===== Given information

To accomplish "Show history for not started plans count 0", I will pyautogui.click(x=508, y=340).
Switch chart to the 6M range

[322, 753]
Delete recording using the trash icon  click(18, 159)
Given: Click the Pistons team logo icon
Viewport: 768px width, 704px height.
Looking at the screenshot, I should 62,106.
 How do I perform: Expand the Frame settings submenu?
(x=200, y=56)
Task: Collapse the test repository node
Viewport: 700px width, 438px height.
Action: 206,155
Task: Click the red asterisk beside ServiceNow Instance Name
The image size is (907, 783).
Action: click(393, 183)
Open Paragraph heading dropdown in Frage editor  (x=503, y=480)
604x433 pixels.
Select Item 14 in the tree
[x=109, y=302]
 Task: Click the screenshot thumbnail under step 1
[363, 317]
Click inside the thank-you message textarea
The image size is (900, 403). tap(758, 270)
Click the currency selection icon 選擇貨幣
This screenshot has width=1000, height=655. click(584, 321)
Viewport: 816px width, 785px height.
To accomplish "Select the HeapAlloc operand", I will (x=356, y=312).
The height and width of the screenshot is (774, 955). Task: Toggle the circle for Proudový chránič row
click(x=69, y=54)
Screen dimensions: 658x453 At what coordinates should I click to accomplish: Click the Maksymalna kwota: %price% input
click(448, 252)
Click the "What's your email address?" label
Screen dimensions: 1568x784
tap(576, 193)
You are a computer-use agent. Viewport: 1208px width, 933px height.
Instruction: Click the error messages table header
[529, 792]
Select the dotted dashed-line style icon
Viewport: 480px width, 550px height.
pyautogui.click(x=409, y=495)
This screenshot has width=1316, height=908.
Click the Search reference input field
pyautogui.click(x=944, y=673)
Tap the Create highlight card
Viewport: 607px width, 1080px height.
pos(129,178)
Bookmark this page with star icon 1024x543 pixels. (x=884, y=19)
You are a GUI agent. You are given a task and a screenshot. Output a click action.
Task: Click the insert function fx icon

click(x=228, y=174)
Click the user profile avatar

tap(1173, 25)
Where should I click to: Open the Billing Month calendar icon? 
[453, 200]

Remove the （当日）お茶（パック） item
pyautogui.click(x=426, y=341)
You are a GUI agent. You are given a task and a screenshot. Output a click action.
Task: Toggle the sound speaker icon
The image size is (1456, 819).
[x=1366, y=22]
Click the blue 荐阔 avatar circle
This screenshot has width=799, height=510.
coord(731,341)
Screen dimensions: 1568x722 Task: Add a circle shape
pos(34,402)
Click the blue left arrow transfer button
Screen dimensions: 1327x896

==========

- [Work instructions]: Every word in the records must appear in your copy exactly as it does above.

- [Solution]:
To accomplish "Show history for not started plans count 0", I will pyautogui.click(x=508, y=340).
Switch chart to the 6M range

[322, 753]
Delete recording using the trash icon  click(18, 159)
Given: Click the Pistons team logo icon
Viewport: 768px width, 704px height.
Looking at the screenshot, I should 62,106.
 How do I perform: Expand the Frame settings submenu?
(x=200, y=56)
Task: Collapse the test repository node
Viewport: 700px width, 438px height.
Action: 206,155
Task: Click the red asterisk beside ServiceNow Instance Name
The image size is (907, 783).
Action: click(393, 183)
Open Paragraph heading dropdown in Frage editor  (x=503, y=480)
604x433 pixels.
Select Item 14 in the tree
[x=109, y=302]
 Task: Click the screenshot thumbnail under step 1
[363, 317]
Click inside the thank-you message textarea
The image size is (900, 403). tap(758, 270)
Click the currency selection icon 選擇貨幣
This screenshot has width=1000, height=655. click(584, 321)
Viewport: 816px width, 785px height.
To accomplish "Select the HeapAlloc operand", I will (x=356, y=312).
The height and width of the screenshot is (774, 955). Task: Toggle the circle for Proudový chránič row
click(x=69, y=54)
Screen dimensions: 658x453 At what coordinates should I click to accomplish: Click the Maksymalna kwota: %price% input
click(448, 252)
Click the "What's your email address?" label
Screen dimensions: 1568x784
tap(576, 193)
You are a computer-use agent. Viewport: 1208px width, 933px height.
Instruction: Click the error messages table header
[529, 792]
Select the dotted dashed-line style icon
Viewport: 480px width, 550px height.
pyautogui.click(x=409, y=495)
This screenshot has width=1316, height=908.
Click the Search reference input field
pyautogui.click(x=944, y=673)
Tap the Create highlight card
Viewport: 607px width, 1080px height.
pos(129,178)
Bookmark this page with star icon 1024x543 pixels. (x=884, y=19)
You are a GUI agent. You are given a task and a screenshot. Output a click action.
Task: Click the insert function fx icon

click(x=228, y=174)
Click the user profile avatar

tap(1173, 25)
Where should I click to: Open the Billing Month calendar icon? 
[453, 200]

Remove the （当日）お茶（パック） item
pyautogui.click(x=426, y=341)
You are a GUI agent. You are given a task and a screenshot. Output a click action.
Task: Toggle the sound speaker icon
The image size is (1456, 819).
[x=1366, y=22]
Click the blue 荐阔 avatar circle
This screenshot has width=799, height=510.
coord(731,341)
Screen dimensions: 1568x722 Task: Add a circle shape
pos(34,402)
Click the blue left arrow transfer button
Screen dimensions: 1327x896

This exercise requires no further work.